--- WHAT TO PRODUCE ---
Copy out the lines of the material below without any change, from the line that contains "coordinates (334, 754)." through the line that contains "The height and width of the screenshot is (416, 702).", both of those lines included.

──────────

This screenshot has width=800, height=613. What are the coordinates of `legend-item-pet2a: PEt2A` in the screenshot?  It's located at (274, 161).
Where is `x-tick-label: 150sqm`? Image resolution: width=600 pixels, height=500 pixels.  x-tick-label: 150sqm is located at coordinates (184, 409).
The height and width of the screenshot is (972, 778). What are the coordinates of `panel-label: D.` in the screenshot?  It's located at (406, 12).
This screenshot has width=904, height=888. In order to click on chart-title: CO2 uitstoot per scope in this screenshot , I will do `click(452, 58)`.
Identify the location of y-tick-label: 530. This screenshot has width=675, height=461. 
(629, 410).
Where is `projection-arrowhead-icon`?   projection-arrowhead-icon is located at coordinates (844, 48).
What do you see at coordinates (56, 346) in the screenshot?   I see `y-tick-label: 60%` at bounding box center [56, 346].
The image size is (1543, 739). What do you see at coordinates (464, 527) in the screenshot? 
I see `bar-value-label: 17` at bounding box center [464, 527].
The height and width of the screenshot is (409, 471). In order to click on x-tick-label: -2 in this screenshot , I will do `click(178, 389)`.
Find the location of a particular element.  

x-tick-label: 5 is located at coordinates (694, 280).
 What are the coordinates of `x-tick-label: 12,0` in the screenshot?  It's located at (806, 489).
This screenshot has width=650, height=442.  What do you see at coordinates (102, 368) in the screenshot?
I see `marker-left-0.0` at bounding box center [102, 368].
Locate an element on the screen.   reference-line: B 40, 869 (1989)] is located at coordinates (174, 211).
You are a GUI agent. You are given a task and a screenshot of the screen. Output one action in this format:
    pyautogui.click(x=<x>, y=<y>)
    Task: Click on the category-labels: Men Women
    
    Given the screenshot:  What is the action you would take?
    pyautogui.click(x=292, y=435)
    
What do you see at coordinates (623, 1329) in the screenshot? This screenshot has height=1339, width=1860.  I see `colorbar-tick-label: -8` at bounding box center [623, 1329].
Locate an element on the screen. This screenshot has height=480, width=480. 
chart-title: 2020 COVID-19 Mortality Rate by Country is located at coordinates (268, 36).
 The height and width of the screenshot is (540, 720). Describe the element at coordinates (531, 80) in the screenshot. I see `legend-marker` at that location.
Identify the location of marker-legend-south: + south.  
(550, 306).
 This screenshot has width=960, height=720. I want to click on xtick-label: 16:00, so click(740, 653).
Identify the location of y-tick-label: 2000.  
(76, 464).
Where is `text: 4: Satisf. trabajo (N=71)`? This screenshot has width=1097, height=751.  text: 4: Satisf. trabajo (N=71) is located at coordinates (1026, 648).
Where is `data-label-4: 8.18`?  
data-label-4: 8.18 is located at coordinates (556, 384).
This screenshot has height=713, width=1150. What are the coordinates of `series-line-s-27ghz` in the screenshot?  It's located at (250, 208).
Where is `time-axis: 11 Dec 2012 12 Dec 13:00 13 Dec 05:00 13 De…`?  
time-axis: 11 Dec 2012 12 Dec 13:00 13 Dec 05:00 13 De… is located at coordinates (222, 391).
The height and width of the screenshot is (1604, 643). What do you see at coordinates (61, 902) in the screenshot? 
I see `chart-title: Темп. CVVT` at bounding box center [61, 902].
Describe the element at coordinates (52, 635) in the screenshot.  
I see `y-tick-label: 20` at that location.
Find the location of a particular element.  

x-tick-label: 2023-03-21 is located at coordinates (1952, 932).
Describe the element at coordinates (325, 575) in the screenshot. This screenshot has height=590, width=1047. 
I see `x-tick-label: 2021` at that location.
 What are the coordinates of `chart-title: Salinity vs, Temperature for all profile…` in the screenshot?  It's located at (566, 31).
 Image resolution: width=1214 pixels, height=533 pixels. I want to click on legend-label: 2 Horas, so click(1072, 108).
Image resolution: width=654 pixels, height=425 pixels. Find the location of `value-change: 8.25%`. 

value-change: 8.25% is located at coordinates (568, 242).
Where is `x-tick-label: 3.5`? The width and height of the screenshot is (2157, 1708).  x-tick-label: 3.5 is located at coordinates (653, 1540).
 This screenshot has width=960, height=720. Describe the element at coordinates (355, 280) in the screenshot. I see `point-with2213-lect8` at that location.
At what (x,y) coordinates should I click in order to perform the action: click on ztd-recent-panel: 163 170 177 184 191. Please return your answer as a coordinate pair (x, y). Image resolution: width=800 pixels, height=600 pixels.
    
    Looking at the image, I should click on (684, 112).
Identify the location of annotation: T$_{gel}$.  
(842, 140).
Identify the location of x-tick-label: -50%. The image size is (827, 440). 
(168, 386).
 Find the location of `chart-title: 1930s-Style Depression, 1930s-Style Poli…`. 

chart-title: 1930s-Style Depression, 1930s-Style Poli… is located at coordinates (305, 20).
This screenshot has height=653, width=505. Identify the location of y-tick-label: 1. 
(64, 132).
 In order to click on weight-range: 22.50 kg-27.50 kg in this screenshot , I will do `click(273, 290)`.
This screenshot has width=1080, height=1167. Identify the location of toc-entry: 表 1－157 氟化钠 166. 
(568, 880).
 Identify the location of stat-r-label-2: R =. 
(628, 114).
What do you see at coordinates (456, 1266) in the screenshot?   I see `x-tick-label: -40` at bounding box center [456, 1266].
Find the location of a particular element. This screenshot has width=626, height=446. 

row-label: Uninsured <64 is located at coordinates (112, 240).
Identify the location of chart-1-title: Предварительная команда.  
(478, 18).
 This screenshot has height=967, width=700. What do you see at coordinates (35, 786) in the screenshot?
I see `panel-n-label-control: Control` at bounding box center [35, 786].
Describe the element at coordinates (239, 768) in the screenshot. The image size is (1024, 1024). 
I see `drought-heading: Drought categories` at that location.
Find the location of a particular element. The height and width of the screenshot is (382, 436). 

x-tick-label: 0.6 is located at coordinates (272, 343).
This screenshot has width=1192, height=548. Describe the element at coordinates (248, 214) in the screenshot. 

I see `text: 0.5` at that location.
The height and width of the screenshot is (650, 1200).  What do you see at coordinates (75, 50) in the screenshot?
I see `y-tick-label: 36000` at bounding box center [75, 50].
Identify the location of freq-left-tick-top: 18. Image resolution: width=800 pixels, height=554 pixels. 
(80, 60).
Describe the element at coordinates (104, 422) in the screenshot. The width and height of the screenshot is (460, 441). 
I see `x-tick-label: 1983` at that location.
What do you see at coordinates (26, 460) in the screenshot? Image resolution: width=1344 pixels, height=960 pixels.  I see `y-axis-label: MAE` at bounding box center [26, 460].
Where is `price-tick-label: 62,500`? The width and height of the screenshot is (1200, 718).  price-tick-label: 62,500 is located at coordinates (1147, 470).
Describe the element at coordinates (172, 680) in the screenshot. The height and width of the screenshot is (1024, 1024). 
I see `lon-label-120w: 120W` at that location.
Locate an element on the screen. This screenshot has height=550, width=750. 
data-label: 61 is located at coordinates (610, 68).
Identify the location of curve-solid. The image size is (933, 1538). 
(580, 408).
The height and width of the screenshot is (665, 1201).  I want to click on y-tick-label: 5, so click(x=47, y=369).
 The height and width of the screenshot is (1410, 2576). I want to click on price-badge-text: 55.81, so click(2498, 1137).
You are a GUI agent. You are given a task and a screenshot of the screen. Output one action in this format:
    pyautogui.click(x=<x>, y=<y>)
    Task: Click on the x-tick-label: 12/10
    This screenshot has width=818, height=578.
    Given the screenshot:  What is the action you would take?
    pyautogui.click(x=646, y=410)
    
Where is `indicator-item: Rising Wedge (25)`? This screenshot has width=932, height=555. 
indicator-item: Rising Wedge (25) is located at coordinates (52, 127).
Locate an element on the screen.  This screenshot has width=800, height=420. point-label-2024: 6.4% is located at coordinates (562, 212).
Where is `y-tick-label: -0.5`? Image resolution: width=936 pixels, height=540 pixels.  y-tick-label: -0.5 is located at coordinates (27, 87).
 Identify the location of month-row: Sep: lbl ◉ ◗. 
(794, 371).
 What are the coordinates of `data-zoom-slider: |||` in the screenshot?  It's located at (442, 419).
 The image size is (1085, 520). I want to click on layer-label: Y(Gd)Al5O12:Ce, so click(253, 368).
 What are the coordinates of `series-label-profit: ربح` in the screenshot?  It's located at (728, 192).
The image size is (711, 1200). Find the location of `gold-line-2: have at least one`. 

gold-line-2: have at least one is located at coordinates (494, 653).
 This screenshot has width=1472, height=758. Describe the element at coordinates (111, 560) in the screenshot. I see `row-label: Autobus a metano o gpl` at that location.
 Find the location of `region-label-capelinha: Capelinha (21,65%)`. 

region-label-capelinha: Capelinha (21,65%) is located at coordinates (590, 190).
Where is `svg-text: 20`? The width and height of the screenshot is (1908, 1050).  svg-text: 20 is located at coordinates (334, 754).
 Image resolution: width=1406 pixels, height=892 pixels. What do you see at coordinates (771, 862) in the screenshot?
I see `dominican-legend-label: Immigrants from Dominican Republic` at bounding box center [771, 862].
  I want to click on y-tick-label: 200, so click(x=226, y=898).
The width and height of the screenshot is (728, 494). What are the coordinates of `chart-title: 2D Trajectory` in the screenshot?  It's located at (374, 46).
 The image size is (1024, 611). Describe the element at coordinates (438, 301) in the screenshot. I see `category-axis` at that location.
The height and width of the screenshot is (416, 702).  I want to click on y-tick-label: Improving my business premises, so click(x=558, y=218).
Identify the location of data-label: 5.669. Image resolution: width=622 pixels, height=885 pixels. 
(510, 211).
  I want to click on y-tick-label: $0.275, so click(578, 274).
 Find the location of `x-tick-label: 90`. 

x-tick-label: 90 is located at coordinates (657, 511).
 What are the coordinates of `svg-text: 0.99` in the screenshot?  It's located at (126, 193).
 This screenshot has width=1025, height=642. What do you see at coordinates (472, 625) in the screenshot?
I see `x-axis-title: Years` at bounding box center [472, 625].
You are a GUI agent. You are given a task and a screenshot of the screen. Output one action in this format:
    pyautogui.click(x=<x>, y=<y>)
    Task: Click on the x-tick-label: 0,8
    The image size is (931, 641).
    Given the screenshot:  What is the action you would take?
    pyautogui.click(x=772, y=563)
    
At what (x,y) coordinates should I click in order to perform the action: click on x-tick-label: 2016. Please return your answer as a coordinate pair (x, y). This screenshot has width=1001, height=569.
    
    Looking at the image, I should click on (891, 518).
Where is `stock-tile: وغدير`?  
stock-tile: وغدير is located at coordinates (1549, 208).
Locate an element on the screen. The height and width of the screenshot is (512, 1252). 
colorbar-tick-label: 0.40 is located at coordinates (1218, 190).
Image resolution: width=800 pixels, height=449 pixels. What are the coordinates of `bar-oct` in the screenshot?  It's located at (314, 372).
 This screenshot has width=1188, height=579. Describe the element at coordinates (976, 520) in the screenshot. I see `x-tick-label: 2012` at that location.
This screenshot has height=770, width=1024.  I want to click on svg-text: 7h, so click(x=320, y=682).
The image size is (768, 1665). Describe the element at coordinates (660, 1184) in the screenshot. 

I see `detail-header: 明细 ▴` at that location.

──────────

--- ANSWER TO THE EXERCISE ---
Where is `svg-text: 20`? The width and height of the screenshot is (1908, 1050).  svg-text: 20 is located at coordinates (334, 754).
 Image resolution: width=1406 pixels, height=892 pixels. What do you see at coordinates (771, 862) in the screenshot?
I see `dominican-legend-label: Immigrants from Dominican Republic` at bounding box center [771, 862].
  I want to click on y-tick-label: 200, so click(x=226, y=898).
The width and height of the screenshot is (728, 494). What are the coordinates of `chart-title: 2D Trajectory` in the screenshot?  It's located at (374, 46).
 The image size is (1024, 611). Describe the element at coordinates (438, 301) in the screenshot. I see `category-axis` at that location.
The height and width of the screenshot is (416, 702).  I want to click on y-tick-label: Improving my business premises, so click(x=558, y=218).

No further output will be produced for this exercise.